■ PROMPT ■
Return every record exactly. Omit nothing.

Data excerpts
****

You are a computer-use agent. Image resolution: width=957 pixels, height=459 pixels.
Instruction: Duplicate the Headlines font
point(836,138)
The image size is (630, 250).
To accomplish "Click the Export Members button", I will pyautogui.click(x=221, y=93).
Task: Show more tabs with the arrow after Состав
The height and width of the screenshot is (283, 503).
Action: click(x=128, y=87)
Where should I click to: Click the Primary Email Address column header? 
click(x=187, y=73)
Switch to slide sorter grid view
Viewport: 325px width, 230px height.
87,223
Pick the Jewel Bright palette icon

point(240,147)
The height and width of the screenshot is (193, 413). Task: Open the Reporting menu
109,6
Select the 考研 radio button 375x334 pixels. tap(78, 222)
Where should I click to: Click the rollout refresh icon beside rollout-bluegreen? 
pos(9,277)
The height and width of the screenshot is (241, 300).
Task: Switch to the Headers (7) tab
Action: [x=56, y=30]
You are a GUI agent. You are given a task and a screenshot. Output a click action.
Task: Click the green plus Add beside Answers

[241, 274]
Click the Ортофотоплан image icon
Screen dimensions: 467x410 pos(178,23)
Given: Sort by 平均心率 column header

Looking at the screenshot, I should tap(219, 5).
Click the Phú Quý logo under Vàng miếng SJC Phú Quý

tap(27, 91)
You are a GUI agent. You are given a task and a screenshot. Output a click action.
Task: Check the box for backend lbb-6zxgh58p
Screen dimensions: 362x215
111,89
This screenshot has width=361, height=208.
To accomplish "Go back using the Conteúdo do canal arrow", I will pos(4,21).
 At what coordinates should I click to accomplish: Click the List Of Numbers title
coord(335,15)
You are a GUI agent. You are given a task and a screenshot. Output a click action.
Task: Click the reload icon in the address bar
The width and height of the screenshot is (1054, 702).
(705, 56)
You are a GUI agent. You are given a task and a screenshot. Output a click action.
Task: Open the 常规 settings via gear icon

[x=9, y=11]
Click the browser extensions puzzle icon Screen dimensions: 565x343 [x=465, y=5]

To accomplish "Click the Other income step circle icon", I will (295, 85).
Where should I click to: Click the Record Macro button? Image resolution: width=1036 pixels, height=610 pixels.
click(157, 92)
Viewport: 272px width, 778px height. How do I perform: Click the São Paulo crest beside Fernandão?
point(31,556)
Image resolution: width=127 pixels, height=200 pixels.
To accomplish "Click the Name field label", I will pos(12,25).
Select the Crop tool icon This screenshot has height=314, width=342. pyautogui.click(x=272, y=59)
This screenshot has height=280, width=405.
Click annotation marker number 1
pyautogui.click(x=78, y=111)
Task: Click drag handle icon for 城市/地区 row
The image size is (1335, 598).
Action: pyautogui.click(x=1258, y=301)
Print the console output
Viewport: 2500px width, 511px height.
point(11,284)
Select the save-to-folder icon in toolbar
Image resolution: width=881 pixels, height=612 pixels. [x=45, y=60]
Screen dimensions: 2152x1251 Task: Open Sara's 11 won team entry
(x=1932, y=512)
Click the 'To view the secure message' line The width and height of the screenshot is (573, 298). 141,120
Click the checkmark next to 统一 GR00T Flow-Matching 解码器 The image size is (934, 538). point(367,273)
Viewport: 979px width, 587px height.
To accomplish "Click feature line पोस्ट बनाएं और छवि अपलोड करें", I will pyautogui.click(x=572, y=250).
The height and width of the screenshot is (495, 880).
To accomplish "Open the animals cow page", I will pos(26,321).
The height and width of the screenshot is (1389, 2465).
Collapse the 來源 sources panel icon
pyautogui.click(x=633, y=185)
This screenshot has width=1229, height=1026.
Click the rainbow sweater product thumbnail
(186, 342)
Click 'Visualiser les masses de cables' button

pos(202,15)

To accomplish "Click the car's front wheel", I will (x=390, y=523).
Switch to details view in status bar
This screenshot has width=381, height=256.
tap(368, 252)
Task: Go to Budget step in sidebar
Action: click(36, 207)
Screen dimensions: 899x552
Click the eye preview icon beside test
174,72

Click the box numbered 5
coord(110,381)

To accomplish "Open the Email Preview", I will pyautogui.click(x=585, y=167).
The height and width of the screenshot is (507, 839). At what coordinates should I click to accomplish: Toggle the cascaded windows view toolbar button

****

■ EXPECTED OUTPUT ■
You are a computer-use agent. Image resolution: width=957 pixels, height=459 pixels.
Instruction: Duplicate the Headlines font
point(836,138)
The image size is (630, 250).
To accomplish "Click the Export Members button", I will pyautogui.click(x=221, y=93).
Task: Show more tabs with the arrow after Состав
The height and width of the screenshot is (283, 503).
Action: click(x=128, y=87)
Where should I click to: Click the Primary Email Address column header? 
click(x=187, y=73)
Switch to slide sorter grid view
Viewport: 325px width, 230px height.
87,223
Pick the Jewel Bright palette icon

point(240,147)
The height and width of the screenshot is (193, 413). Task: Open the Reporting menu
109,6
Select the 考研 radio button 375x334 pixels. tap(78, 222)
Where should I click to: Click the rollout refresh icon beside rollout-bluegreen? 
pos(9,277)
The height and width of the screenshot is (241, 300).
Task: Switch to the Headers (7) tab
Action: [x=56, y=30]
You are a GUI agent. You are given a task and a screenshot. Output a click action.
Task: Click the green plus Add beside Answers

[241, 274]
Click the Ортофотоплан image icon
Screen dimensions: 467x410 pos(178,23)
Given: Sort by 平均心率 column header

Looking at the screenshot, I should tap(219, 5).
Click the Phú Quý logo under Vàng miếng SJC Phú Quý

tap(27, 91)
You are a GUI agent. You are given a task and a screenshot. Output a click action.
Task: Check the box for backend lbb-6zxgh58p
Screen dimensions: 362x215
111,89
This screenshot has width=361, height=208.
To accomplish "Go back using the Conteúdo do canal arrow", I will pos(4,21).
 At what coordinates should I click to accomplish: Click the List Of Numbers title
coord(335,15)
You are a GUI agent. You are given a task and a screenshot. Output a click action.
Task: Click the reload icon in the address bar
The width and height of the screenshot is (1054, 702).
(705, 56)
You are a GUI agent. You are given a task and a screenshot. Output a click action.
Task: Open the 常规 settings via gear icon

[x=9, y=11]
Click the browser extensions puzzle icon Screen dimensions: 565x343 [x=465, y=5]

To accomplish "Click the Other income step circle icon", I will (295, 85).
Where should I click to: Click the Record Macro button? Image resolution: width=1036 pixels, height=610 pixels.
click(157, 92)
Viewport: 272px width, 778px height. How do I perform: Click the São Paulo crest beside Fernandão?
point(31,556)
Image resolution: width=127 pixels, height=200 pixels.
To accomplish "Click the Name field label", I will pos(12,25).
Select the Crop tool icon This screenshot has height=314, width=342. pyautogui.click(x=272, y=59)
This screenshot has height=280, width=405.
Click annotation marker number 1
pyautogui.click(x=78, y=111)
Task: Click drag handle icon for 城市/地区 row
The image size is (1335, 598).
Action: pyautogui.click(x=1258, y=301)
Print the console output
Viewport: 2500px width, 511px height.
point(11,284)
Select the save-to-folder icon in toolbar
Image resolution: width=881 pixels, height=612 pixels. [x=45, y=60]
Screen dimensions: 2152x1251 Task: Open Sara's 11 won team entry
(x=1932, y=512)
Click the 'To view the secure message' line The width and height of the screenshot is (573, 298). 141,120
Click the checkmark next to 统一 GR00T Flow-Matching 解码器 The image size is (934, 538). point(367,273)
Viewport: 979px width, 587px height.
To accomplish "Click feature line पोस्ट बनाएं और छवि अपलोड करें", I will pyautogui.click(x=572, y=250).
The height and width of the screenshot is (495, 880).
To accomplish "Open the animals cow page", I will pos(26,321).
The height and width of the screenshot is (1389, 2465).
Collapse the 來源 sources panel icon
pyautogui.click(x=633, y=185)
This screenshot has width=1229, height=1026.
Click the rainbow sweater product thumbnail
(186, 342)
Click 'Visualiser les masses de cables' button

pos(202,15)

To accomplish "Click the car's front wheel", I will (x=390, y=523).
Switch to details view in status bar
This screenshot has width=381, height=256.
tap(368, 252)
Task: Go to Budget step in sidebar
Action: click(36, 207)
Screen dimensions: 899x552
Click the eye preview icon beside test
174,72

Click the box numbered 5
coord(110,381)

To accomplish "Open the Email Preview", I will pyautogui.click(x=585, y=167).
The height and width of the screenshot is (507, 839). At what coordinates should I click to accomplish: Toggle the cascaded windows view toolbar button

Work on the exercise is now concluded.